:: Data shown ::
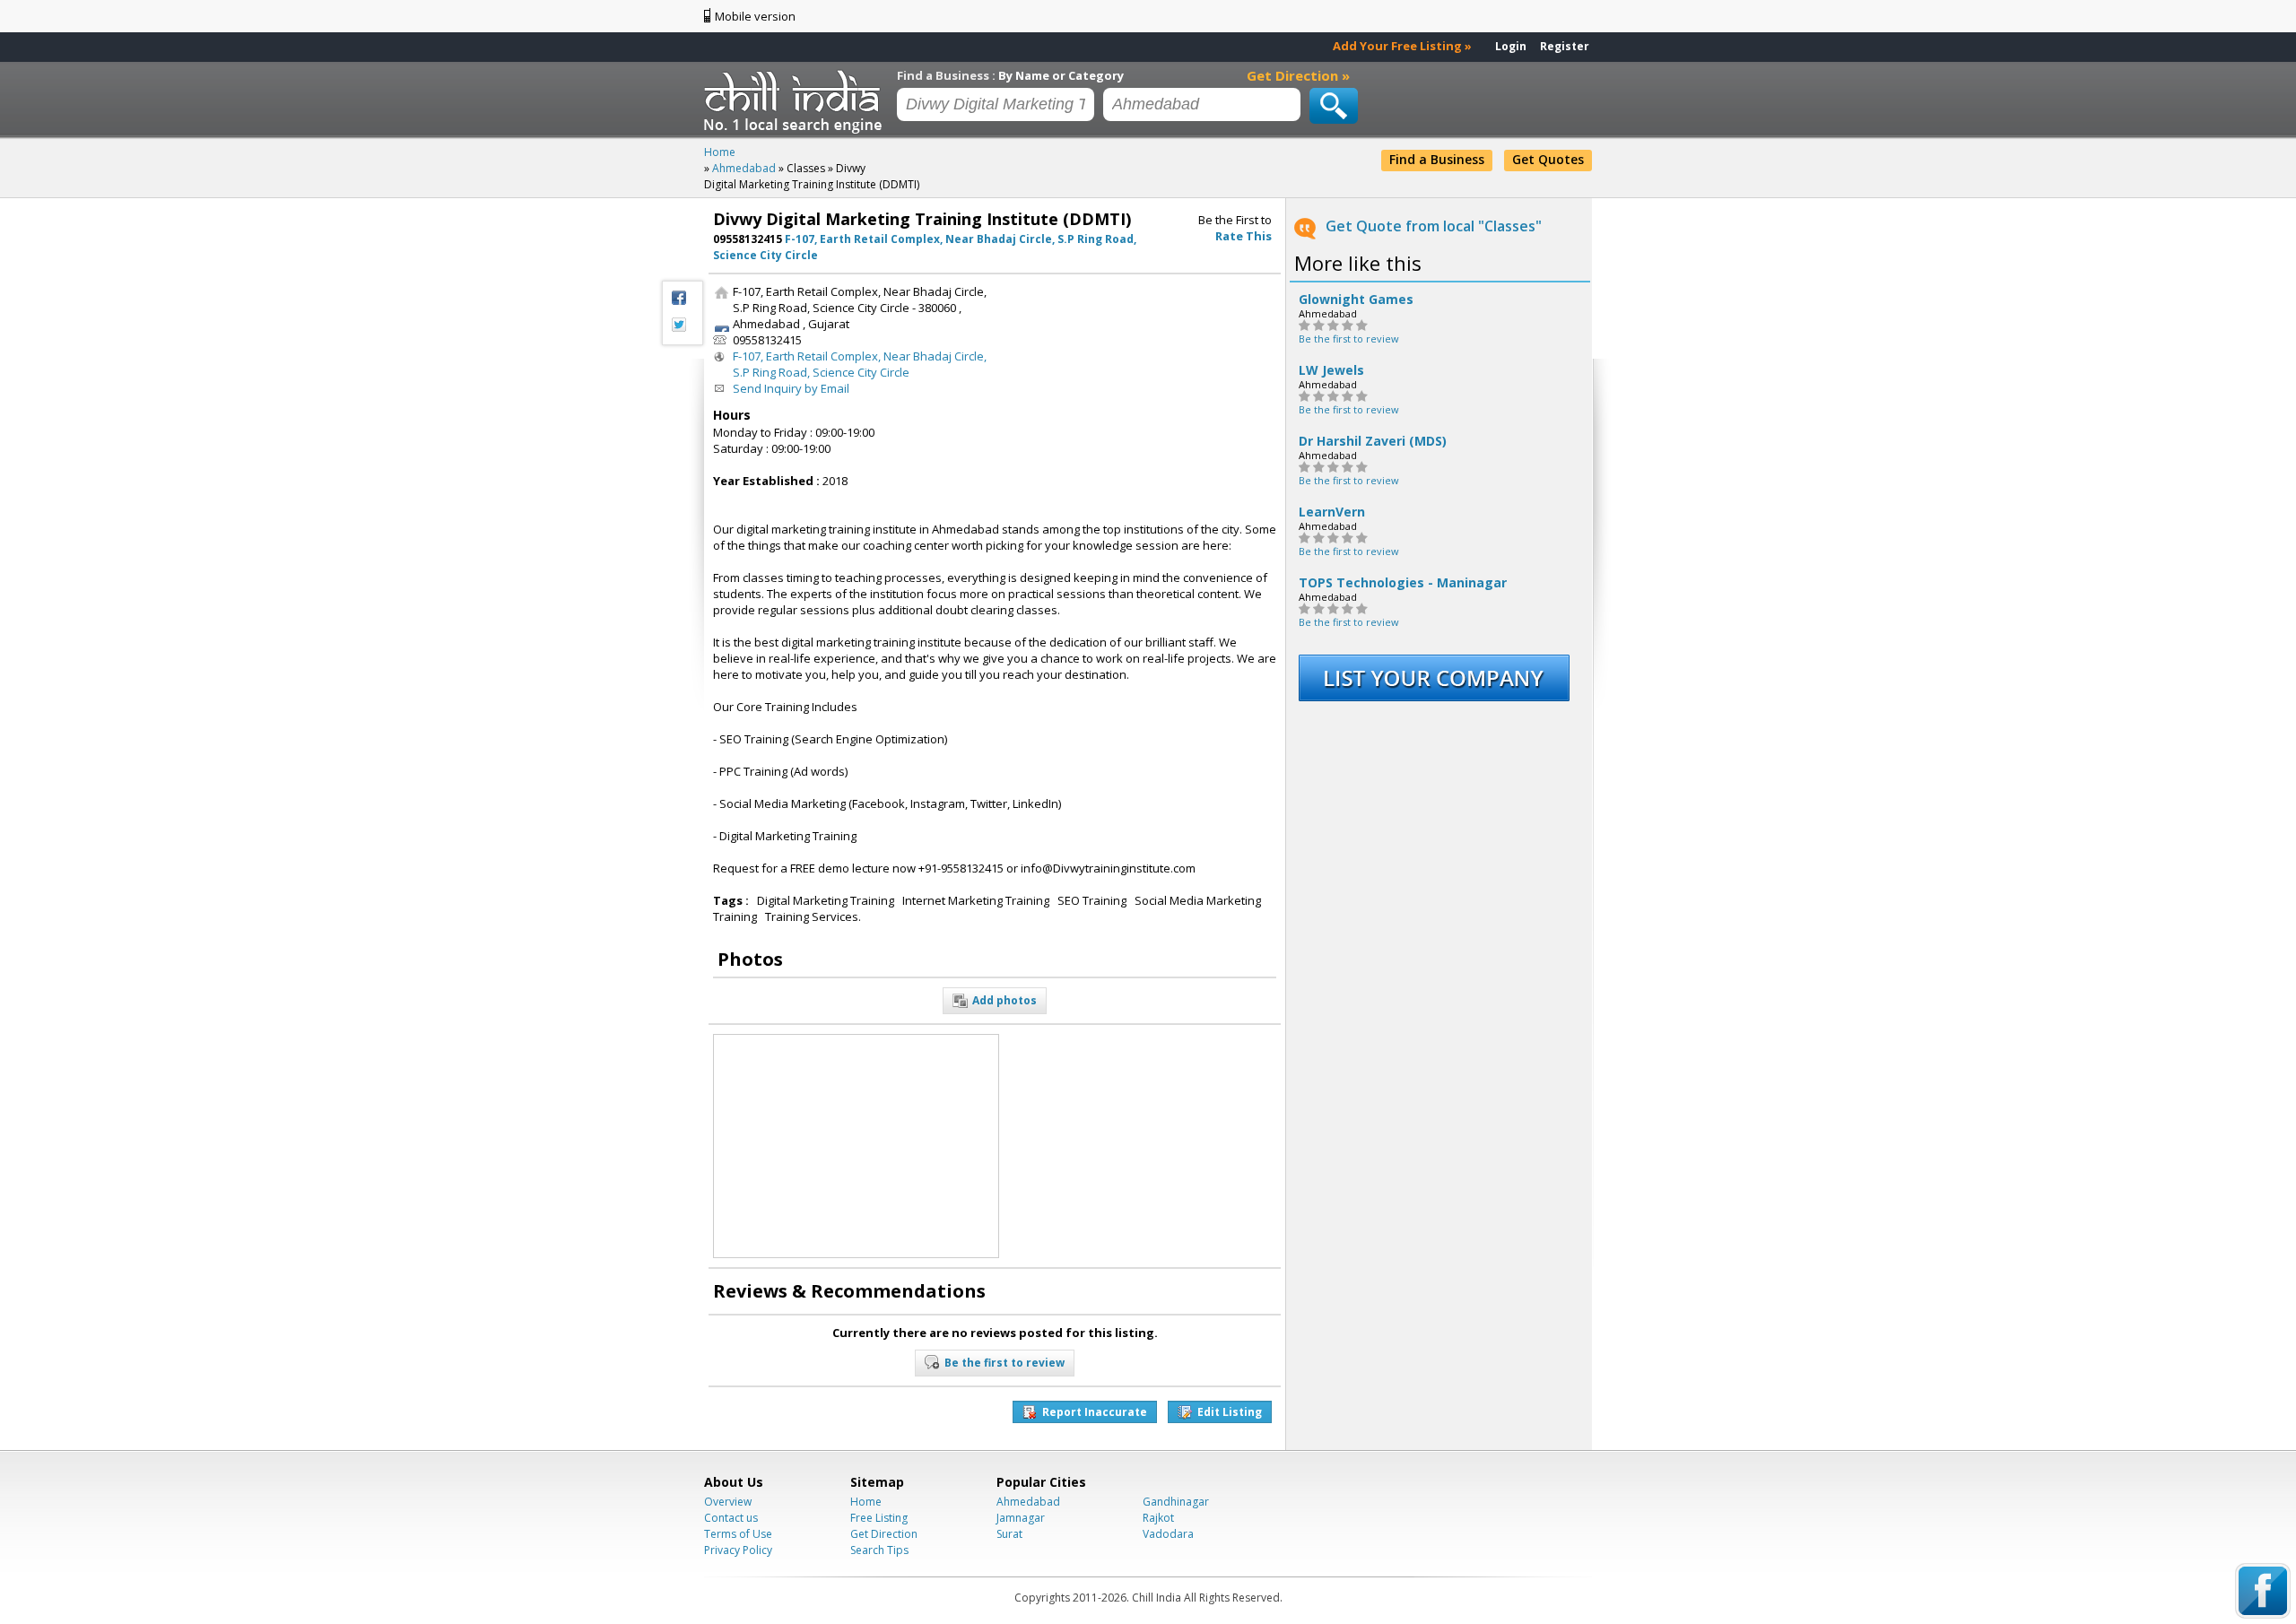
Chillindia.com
...
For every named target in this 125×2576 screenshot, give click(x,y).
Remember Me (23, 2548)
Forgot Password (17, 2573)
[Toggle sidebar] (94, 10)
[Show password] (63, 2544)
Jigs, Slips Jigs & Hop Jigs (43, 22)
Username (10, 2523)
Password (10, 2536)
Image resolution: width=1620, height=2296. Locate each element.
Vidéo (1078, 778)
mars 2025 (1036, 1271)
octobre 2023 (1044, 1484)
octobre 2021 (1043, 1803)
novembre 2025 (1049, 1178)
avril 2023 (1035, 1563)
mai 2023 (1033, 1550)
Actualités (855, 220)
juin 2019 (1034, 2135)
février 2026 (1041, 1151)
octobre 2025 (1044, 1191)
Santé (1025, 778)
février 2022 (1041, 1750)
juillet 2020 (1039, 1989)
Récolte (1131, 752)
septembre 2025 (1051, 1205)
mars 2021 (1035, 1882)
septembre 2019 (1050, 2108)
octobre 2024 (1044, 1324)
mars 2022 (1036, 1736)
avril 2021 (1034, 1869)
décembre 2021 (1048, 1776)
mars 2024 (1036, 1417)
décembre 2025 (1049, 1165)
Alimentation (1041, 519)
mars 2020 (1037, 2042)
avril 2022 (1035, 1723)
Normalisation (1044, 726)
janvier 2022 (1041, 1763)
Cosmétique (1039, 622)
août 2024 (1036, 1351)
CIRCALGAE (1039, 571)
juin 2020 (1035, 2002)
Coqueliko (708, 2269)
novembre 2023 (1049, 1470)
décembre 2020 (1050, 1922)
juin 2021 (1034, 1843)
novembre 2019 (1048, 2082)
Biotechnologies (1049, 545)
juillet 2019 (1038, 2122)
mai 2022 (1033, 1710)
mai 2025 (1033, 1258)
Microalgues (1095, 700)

:: Description of the task ::
Within the entries above, report how many lines contain the word "décembre"; the figure is all that is wanted.

:: Response to the task ::
3